## Extrait à lire
----------

Algérie. La répression s’intensifie et de nouveaux défenseur·e·s des droits humains sont arrêtés

Les autorités algériennes ont intensifié leur attaque contre la société civile ces dernières semaines, arrêtant quelque 27 défenseur·e·s des droits humains et militant·e·s pacifiques en février, a déclaré Amnesty International le 2 mars 2022.

Le 20 février, un tribunal de la ville de Tlemcen, dans l’ouest du pays, a condamné Faleh Hammoudi, responsable du bureau de Tlemcen de la Ligue algérienne pour la défense des droits humains (LADDH), à trois ans d’emprisonnement et à une amende de 100 000 dinars algériens. Quelques jours plus tard, le 24 février, un juge d’instruction d’Alger a ordonné le placement en détention provisoire de Zaki Hannache, un militant connu pour son travail de suivi de la répression imposée par le gouvernement au Hirak, un mouvement de protestation de masse demandant un changement politique dans le pays depuis 2019.

Les autorités algériennes avaient initialement toléré certaines manifestations et limité les poursuites aux personnes portant le drapeau amazigh pendant les manifestations. Cependant, depuis 2021, elles tentent de mettre fin aux manifestations du Hirak, ont arrêté des milliers de militant·e·s, de défenseur·e·s des droits humains et de journalistes, les ont maintenus en détention provisoire ou les ont déclarés coupables d’infractions définies en des termes vagues, notamment de terrorisme. D’après le Comité national pour la libération des détenus (un groupe local de surveillance) et la LADDH, 290 personnes languissent actuellement dans les prisons algériennes pour avoir simplement exprimé pacifiquement leurs opinions.

« Les accusations forgées de toutes pièces et motivées par des considérations politiques portées contre Faleh Hammoudi et Zaki Hannache sont caractéristiques de l’intensification de la répression de la dissidence par les autorités algériennes, qui utilisent la loi comme une arme pour museler leurs détracteurs », a déclaré Amna Guellali, directrice adjointe d’Amnesty International pour le Moyen-Orient et l’Afrique du Nord.

« Trois ans après le début du mouvement de protestation du Hirak, les autorités algériennes poursuivent l’intensification de leur répression. Nous demandons la libération de tous les militant·e·s et défenseur·e·s des droits humains pacifiques en Algérie. »

Les autorités algériennes ont arrêté Faleh Hammoudi le 19 février 2022 et l’ont déclaré coupable le lendemain, après un entretien qu’il avait accordé à la chaîne de télévision algérienne Al Maghribiya TV, lors duquel il évoquait les atteintes aux droits humains en Algérie. Cette procédure est connue sous le nom de « comparution immédiate » et s’applique normalement aux personnes prises en flagrant délit. Il a été déclaré coupable d’« outrage à corps constitué », de « diffusion de fausses informations » pouvant porter atteinte à la sécurité nationale et de gestion d’une « association non agréée ». Les deux premiers chefs d’accusation sont liés à ses propos tenus lors de l’entretien et le troisième est lié à ses activités avec la LADDH, que les autorités accusent de non-respect de la Loi de 2012 sur les associations.

----------

## Segment de données
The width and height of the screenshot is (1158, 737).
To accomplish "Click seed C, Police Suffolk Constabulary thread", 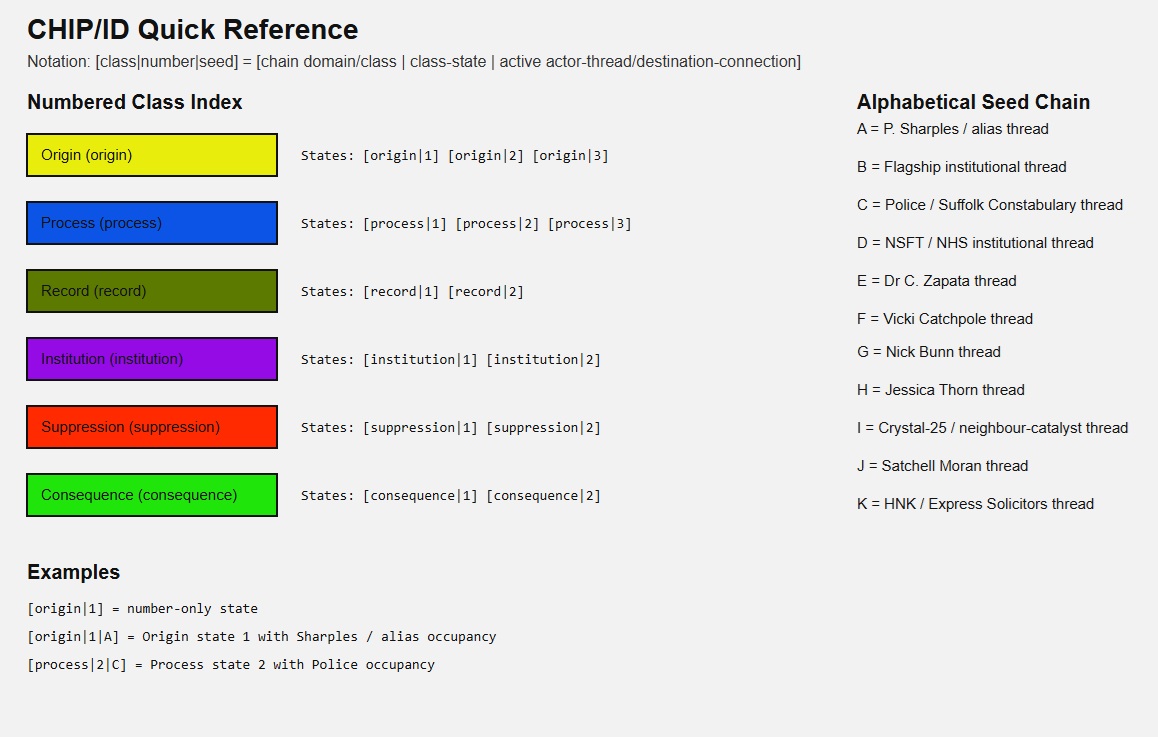I will (990, 205).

----------

## Consignes de l'exercice
a) Recopiez le passage de l'extrait qui commence aux mots « Algérie. La répression » et s'arrête après « le 2 mars 2022. ».
b) Relevez le nom de chaque personne mentionnée dans l'extrait.
Les lignes n'ont aucun rapport avec l'extrait.

## Réponses attendues
a)
Algérie. La répression s’intensifie et de nouveaux défenseur·e·s des droits humains sont arrêtés

Les autorités algériennes ont intensifié leur attaque contre la société civile ces dernières semaines, arrêtant quelque 27 défenseur·e·s des droits humains et militant·e·s pacifiques en février, a déclaré Amnesty International le 2 mars 2022.

b) Faleh Hammoudi, Zaki Hannache, Amna Guellali